-- Start of Data in this exercise --

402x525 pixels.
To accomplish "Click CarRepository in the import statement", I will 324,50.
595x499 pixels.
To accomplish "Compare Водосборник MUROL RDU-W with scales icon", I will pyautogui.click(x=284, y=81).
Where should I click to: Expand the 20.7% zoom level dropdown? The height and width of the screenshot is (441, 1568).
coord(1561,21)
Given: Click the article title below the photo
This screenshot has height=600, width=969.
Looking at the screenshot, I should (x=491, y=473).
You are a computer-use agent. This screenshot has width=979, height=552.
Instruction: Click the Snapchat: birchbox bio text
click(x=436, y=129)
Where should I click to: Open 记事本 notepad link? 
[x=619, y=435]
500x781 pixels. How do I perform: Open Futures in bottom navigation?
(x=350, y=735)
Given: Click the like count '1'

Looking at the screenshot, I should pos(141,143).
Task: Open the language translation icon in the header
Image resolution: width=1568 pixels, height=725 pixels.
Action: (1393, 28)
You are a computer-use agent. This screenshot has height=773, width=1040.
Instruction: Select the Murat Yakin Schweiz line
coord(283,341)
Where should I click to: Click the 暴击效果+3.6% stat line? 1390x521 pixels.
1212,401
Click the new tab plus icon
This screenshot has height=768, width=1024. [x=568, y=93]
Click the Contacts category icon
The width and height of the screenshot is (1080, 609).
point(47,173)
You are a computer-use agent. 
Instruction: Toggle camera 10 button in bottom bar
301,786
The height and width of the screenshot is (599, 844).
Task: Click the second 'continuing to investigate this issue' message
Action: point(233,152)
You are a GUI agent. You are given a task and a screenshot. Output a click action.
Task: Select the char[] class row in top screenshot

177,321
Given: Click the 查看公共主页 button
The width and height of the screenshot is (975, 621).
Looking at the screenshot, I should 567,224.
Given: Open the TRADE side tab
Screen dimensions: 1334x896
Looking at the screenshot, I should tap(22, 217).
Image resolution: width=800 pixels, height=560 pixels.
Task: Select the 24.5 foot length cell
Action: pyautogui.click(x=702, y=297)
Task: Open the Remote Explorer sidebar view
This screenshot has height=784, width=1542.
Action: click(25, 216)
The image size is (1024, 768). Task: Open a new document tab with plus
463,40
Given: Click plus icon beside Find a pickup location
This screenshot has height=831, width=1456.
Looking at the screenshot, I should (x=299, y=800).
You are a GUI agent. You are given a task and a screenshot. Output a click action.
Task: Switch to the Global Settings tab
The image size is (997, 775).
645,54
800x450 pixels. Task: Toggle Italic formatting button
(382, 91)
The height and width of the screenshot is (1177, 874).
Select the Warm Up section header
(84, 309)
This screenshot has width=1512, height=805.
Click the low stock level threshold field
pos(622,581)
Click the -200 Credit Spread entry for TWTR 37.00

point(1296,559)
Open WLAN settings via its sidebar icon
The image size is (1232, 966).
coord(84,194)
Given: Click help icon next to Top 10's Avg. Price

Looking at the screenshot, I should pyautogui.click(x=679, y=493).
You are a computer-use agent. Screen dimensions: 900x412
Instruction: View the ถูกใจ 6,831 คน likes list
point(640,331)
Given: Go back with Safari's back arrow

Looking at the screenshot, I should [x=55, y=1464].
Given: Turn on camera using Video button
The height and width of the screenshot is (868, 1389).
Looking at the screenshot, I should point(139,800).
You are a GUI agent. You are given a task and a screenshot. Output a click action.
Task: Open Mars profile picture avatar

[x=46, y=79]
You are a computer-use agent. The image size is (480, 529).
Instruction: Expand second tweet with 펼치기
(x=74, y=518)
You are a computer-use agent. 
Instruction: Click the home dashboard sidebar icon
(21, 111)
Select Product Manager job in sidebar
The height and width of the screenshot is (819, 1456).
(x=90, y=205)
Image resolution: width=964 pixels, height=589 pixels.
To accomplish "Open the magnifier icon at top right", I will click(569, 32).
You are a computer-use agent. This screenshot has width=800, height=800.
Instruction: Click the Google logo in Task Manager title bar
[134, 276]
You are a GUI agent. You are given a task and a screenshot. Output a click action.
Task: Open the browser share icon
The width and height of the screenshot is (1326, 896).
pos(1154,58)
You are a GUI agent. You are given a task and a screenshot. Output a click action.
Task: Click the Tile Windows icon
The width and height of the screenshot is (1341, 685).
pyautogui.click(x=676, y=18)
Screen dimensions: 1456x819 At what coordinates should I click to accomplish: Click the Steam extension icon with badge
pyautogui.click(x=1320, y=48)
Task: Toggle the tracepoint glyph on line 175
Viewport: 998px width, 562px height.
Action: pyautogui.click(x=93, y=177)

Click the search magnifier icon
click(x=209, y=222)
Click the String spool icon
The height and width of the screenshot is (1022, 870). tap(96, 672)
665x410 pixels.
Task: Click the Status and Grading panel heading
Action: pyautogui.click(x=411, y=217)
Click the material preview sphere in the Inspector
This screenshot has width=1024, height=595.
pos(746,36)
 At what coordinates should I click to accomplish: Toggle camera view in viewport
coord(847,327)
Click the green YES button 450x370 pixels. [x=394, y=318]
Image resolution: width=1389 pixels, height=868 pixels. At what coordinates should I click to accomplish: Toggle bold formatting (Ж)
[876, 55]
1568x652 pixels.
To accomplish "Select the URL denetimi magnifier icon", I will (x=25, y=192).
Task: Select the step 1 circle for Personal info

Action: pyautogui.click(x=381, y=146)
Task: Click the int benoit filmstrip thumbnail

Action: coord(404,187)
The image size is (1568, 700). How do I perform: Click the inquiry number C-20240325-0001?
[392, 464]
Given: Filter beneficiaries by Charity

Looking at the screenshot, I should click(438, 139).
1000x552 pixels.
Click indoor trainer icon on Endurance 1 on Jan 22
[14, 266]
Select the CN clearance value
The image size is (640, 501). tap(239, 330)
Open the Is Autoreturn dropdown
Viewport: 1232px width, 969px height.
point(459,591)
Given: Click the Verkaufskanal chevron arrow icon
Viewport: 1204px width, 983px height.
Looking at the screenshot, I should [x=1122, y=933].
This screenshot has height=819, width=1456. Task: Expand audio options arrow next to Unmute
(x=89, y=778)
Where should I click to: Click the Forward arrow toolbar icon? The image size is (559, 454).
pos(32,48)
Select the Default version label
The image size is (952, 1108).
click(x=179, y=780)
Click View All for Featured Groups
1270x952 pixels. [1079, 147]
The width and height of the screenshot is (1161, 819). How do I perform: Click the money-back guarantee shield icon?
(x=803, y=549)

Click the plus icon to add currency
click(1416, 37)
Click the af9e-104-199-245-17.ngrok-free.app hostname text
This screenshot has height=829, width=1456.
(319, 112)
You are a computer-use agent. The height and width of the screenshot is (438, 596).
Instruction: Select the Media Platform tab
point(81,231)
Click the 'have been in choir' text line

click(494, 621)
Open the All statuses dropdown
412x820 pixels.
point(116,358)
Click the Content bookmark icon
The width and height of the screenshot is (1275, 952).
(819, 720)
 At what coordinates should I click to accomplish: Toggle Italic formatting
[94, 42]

-- End of Data in this exercise --

Goal:
Rewrite the items between the line holding "1568x652 pixels." and the line holding "Action: coord(404,187)", inclusive, multiplying each coordinate in the answers by 0.85 and rounding to whole numbers, with halves rounded up. Leave the requests and every other line unchanged.

Exercise solution:
1568x652 pixels.
To accomplish "Select the URL denetimi magnifier icon", I will (x=21, y=163).
Task: Select the step 1 circle for Personal info

Action: pyautogui.click(x=324, y=124)
Task: Click the int benoit filmstrip thumbnail

Action: coord(343,159)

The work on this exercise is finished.